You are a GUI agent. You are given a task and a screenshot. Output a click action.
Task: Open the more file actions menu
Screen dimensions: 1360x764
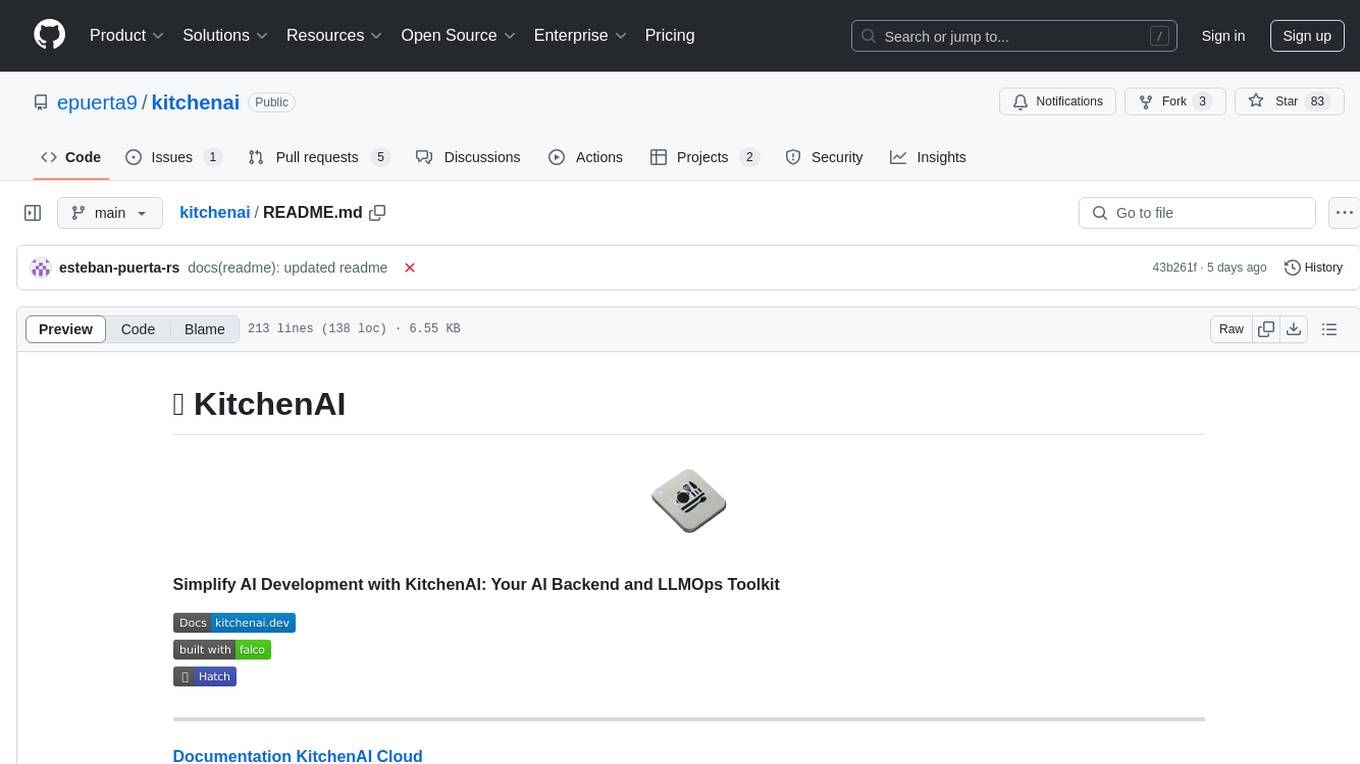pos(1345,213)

==

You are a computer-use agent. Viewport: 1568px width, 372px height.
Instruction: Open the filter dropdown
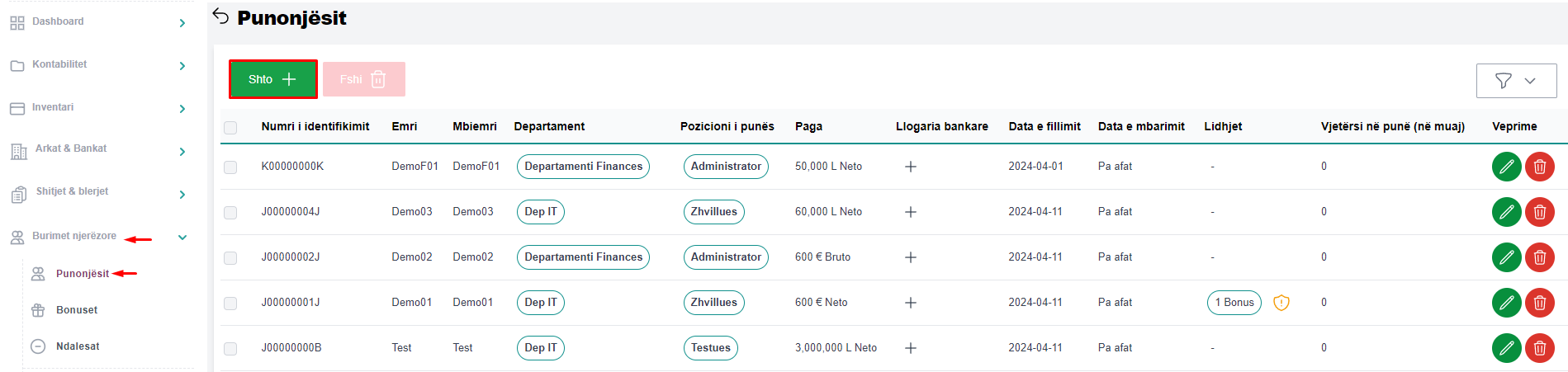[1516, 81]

WHAT YOU SHOULD DO: Recast the listing from the line with "You are a GUI" up to and including the line with "pos(1345,213)" as a Markdown table with the columns Row and Line. Skip any blank lines and leave the pictures out.

COMPLETE RESPONSE:
| Row | Line |
|---|---|
| 1 | You are a GUI agent. You are given a task and a screenshot. Output a click action. |
| 2 | Task: Open the more file actions menu |
| 3 | Screen dimensions: 1360x764 |
| 4 | pos(1345,213) |